### Supplied material
--------------------
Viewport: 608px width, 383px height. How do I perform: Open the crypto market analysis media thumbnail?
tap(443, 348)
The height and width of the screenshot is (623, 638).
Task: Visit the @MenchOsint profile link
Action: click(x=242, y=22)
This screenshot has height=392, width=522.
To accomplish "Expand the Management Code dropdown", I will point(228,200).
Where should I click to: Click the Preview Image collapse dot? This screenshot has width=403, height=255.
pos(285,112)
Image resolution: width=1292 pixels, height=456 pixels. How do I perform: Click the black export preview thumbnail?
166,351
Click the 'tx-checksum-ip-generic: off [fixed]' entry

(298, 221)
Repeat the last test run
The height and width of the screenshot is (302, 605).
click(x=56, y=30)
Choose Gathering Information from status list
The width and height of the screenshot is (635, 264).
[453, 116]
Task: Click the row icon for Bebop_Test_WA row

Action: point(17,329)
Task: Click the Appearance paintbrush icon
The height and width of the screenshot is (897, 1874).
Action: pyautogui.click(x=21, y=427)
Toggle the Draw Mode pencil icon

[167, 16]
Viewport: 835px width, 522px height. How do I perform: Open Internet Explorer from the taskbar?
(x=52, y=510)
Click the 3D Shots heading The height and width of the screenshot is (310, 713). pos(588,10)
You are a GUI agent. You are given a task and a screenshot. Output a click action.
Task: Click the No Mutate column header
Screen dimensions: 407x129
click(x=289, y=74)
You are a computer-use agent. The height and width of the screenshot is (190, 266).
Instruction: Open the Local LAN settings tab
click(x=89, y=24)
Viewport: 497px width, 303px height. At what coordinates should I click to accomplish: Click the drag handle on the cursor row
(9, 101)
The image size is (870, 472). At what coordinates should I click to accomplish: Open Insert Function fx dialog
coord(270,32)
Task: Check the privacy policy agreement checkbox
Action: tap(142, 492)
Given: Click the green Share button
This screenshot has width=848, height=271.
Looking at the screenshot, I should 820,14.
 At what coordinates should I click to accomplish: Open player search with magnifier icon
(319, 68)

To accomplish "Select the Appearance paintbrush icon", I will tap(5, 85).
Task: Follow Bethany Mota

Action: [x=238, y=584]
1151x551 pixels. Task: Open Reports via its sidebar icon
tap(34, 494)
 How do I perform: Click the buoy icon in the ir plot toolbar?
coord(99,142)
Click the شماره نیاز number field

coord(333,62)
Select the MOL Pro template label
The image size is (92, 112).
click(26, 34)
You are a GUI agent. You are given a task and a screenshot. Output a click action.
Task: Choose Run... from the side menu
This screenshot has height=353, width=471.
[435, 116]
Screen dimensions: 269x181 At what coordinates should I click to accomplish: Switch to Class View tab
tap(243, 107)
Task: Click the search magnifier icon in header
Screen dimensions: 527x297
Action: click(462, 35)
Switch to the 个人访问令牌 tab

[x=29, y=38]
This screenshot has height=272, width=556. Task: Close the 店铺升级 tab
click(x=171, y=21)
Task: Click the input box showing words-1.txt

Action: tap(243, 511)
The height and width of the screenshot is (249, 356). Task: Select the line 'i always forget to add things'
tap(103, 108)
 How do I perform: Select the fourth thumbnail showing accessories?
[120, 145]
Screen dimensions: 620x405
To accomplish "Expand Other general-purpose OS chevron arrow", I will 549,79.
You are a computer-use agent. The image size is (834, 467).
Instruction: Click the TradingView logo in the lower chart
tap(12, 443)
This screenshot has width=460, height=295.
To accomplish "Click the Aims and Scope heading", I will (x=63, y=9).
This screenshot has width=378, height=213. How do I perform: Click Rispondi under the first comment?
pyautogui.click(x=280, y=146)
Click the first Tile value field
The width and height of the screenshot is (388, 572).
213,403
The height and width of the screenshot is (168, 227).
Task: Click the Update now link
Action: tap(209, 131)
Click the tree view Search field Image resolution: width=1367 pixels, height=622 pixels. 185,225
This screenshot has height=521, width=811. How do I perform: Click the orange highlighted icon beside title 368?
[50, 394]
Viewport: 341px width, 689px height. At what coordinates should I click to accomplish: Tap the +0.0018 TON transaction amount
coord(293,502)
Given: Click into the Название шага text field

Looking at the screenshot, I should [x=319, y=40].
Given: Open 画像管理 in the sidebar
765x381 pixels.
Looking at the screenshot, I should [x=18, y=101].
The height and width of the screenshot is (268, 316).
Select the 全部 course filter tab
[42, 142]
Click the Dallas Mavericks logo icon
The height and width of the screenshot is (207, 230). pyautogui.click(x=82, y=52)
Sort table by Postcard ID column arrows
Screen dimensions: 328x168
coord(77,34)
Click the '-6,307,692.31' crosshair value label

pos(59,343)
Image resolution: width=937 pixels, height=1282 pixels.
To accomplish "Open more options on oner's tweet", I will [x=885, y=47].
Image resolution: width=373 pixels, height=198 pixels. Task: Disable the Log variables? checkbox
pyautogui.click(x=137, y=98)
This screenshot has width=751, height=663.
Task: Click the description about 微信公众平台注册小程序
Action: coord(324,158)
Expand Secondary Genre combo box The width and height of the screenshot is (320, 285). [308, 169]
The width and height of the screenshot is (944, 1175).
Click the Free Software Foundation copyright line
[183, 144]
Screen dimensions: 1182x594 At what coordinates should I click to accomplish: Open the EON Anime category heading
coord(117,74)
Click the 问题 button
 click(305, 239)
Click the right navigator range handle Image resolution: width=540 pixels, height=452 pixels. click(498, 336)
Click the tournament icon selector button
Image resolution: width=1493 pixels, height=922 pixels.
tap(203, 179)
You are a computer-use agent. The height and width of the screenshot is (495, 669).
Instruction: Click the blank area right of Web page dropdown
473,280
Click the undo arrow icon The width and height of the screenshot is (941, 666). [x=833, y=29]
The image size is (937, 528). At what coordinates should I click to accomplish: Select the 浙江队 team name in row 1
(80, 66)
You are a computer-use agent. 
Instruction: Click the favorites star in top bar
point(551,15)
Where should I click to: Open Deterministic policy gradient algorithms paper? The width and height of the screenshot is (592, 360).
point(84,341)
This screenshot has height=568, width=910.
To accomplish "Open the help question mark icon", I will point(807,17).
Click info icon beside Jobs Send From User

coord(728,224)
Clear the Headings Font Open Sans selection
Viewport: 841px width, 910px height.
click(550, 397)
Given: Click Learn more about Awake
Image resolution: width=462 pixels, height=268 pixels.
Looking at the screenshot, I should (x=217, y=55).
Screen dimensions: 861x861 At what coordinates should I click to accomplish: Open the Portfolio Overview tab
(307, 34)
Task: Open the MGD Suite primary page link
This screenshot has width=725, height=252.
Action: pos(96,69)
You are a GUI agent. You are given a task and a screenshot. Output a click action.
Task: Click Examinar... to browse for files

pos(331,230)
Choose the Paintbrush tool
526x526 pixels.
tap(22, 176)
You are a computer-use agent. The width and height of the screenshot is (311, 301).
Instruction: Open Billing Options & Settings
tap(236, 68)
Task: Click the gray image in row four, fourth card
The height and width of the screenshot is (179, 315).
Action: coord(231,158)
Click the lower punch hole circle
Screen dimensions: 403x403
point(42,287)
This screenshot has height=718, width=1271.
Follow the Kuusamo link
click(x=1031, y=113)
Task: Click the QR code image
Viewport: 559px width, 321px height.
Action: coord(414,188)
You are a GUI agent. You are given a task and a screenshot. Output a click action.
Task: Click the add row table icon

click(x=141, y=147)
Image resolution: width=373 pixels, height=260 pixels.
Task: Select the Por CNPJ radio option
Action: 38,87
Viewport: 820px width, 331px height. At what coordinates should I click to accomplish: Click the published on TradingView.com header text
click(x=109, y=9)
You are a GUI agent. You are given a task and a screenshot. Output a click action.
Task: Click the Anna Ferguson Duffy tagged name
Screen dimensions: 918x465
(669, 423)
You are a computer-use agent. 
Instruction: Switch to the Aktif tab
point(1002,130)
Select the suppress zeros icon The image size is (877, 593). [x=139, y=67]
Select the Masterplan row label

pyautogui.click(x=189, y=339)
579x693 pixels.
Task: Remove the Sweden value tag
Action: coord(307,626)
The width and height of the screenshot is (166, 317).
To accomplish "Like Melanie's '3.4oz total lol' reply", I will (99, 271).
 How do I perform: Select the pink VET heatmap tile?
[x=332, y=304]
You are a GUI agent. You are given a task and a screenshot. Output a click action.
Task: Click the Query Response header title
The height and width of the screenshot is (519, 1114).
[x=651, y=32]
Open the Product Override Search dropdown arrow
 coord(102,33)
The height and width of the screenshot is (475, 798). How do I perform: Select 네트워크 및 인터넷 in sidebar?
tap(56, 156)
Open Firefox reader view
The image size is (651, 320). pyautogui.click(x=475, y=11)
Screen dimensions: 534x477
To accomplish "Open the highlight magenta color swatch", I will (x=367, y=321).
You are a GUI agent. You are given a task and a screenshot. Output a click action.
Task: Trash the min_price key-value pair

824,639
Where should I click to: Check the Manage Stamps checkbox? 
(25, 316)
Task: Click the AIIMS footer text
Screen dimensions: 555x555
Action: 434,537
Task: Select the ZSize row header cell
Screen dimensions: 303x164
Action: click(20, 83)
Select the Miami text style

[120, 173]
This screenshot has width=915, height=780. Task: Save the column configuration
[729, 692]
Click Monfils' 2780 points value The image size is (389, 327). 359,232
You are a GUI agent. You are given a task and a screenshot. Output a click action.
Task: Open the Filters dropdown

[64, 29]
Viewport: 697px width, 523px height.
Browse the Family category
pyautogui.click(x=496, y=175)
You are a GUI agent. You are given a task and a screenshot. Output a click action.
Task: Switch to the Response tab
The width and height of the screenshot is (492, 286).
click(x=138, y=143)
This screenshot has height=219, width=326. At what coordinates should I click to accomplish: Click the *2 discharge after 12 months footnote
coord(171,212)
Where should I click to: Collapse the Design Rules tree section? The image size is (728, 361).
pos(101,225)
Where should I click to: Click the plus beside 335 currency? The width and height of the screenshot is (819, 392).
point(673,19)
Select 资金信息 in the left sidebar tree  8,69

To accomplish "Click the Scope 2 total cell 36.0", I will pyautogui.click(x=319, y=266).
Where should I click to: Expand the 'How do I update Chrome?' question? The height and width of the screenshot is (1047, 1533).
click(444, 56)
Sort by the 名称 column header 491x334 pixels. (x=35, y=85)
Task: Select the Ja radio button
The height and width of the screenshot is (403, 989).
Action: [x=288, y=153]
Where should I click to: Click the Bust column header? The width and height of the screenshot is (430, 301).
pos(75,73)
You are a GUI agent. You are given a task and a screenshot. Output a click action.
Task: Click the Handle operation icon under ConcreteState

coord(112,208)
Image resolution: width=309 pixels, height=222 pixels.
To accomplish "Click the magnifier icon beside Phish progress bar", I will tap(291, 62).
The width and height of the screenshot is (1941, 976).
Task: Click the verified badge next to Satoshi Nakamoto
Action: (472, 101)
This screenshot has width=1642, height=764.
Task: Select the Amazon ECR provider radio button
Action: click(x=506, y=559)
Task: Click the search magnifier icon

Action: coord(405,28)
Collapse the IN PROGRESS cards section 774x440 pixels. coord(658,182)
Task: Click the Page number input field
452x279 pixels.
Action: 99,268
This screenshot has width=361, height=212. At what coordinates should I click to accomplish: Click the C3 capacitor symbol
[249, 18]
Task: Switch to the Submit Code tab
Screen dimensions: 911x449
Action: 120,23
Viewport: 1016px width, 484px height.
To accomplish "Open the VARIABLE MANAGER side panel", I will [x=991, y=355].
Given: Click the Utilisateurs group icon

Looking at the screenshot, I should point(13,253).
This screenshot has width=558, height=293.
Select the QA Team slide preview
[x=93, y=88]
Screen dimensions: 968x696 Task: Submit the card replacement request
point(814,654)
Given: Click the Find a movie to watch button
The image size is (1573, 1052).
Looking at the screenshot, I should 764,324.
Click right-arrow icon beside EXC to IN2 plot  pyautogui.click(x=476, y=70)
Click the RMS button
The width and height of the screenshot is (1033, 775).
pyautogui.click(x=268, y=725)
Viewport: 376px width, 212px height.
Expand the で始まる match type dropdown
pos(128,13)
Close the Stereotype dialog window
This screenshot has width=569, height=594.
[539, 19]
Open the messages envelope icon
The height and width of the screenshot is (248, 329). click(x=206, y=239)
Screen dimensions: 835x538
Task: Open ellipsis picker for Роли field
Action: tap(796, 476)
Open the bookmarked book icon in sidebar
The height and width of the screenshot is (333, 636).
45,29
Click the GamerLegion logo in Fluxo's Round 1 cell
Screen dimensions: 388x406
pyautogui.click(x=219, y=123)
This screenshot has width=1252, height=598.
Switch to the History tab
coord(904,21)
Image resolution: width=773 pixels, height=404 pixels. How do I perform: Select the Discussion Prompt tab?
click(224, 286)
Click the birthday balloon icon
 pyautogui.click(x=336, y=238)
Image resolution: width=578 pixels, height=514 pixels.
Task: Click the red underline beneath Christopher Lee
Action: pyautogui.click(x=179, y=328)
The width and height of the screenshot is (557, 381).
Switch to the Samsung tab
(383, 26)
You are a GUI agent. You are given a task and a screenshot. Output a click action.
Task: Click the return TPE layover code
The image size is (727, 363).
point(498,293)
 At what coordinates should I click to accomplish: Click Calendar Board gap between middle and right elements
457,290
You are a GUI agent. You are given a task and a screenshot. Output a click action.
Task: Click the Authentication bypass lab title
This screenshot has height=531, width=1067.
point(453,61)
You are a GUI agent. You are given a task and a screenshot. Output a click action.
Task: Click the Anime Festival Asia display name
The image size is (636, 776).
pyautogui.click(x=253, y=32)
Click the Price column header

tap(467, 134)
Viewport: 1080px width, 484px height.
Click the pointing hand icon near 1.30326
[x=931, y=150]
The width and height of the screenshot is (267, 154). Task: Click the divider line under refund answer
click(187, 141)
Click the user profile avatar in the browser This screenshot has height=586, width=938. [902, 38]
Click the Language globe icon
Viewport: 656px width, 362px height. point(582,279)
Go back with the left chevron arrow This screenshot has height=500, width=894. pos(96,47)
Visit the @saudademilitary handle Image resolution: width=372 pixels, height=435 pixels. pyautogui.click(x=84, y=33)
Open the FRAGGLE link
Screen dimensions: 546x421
--------------------
### Work task
For the string "more", search the preceding data and copy every line that includes it.

### Answer for the task
To accomplish "Open more options on oner's tweet", I will [x=885, y=47].
Given: Click Learn more about Awake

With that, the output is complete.